As the offspring of these fish have both genes, when imaged, their blood vessels fluoresce red and the liver tumor fluoresces green.

Direct visualization

Paul Frankel, from the Division of Medicine at UCL, who led the cancer biology aspects of the project, said: “Zebrafish serve as animal models of liver cancer, developing a form of the disease genetically similar to human cancer tumors. This, as well as their small size, quick reproduction, and transparency—which is necessary for OPT imaging—makes zebrafish an ideal organism to study using this technique.”

Co-first author, Nicola Lockwood from the Division of Medicine at UCL said: “With the zebrafish model, we were able to directly visualise live progression of tumors within the context of a fully formed blood supply and immune system.
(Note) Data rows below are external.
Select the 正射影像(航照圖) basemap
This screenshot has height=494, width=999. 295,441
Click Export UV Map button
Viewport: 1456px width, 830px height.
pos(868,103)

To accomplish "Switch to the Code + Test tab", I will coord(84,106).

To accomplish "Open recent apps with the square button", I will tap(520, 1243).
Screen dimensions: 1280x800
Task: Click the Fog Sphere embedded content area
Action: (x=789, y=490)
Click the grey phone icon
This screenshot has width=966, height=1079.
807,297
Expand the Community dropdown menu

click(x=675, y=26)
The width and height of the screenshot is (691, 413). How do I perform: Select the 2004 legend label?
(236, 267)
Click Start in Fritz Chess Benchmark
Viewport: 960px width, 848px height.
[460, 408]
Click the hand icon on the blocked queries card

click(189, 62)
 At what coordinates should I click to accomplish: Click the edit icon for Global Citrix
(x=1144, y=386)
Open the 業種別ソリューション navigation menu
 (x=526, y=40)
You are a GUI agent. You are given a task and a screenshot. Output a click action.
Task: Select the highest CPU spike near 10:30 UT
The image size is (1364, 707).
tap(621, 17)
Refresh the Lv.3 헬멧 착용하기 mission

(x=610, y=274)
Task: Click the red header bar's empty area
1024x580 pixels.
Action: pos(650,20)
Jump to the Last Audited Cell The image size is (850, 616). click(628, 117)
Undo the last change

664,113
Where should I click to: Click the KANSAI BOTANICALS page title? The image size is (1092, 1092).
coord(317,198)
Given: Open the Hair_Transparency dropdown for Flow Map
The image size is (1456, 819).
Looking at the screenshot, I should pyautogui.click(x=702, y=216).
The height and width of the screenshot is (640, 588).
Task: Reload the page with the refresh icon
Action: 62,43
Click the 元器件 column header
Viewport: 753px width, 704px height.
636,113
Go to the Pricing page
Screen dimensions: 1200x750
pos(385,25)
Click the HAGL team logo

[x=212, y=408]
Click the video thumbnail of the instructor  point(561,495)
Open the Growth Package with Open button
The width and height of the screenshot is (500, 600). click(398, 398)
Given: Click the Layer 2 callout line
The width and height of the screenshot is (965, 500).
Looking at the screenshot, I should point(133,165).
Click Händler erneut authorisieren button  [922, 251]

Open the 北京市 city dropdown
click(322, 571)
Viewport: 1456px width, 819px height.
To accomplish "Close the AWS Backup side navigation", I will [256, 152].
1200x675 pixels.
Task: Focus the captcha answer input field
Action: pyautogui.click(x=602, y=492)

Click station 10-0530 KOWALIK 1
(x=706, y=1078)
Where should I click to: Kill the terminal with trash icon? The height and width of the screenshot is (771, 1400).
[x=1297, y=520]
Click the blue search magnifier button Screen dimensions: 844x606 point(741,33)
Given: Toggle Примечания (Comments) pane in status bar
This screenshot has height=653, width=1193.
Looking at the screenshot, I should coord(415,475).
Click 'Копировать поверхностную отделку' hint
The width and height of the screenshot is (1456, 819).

This will be extremely important as we proceed to development of novel anti-cancer drugs.”

The ability to perform studies over time allows researchers to assess disease progression in the same organism over spans of weeks to months. In one study the team repeatedly imaged zebrafish expressing red fluorescent blood vessels over a period of five months.

Testing drugs

Such longitudinal studies will enable research into potential long-term side effects of drug treatments including adverse reactions and the development of drug resistance.

“It’s well known that individuals can respond differently to the same drug treatment, therefore techniques such as ours could provide valuable information regarding disease progression and drug efficacy,” said Professor French.

The team are currently combining OPT with other techniques, such as fluorescence lifetime imaging, to map cell signalling processes. This could be used to monitor cell death, making it potentially useful to test chemotherapy drugs and identify whether the drug is having side effects.